Saved data entries:
= Beginning of Section =

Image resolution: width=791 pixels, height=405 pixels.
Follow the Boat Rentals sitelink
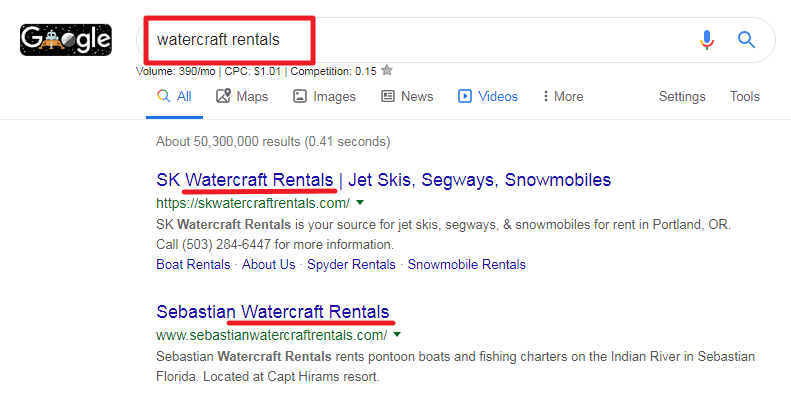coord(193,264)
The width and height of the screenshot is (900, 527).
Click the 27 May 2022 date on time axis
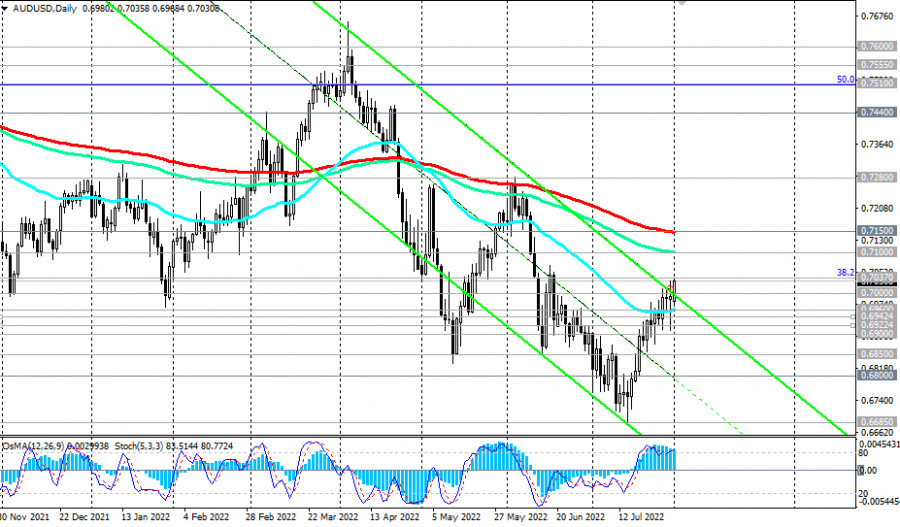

= End of Section =

Required work:
Locate the word "width" in the entries, and copy every line where it is found.

Finished exercise:
Image resolution: width=791 pixels, height=405 pixels.
The width and height of the screenshot is (900, 527).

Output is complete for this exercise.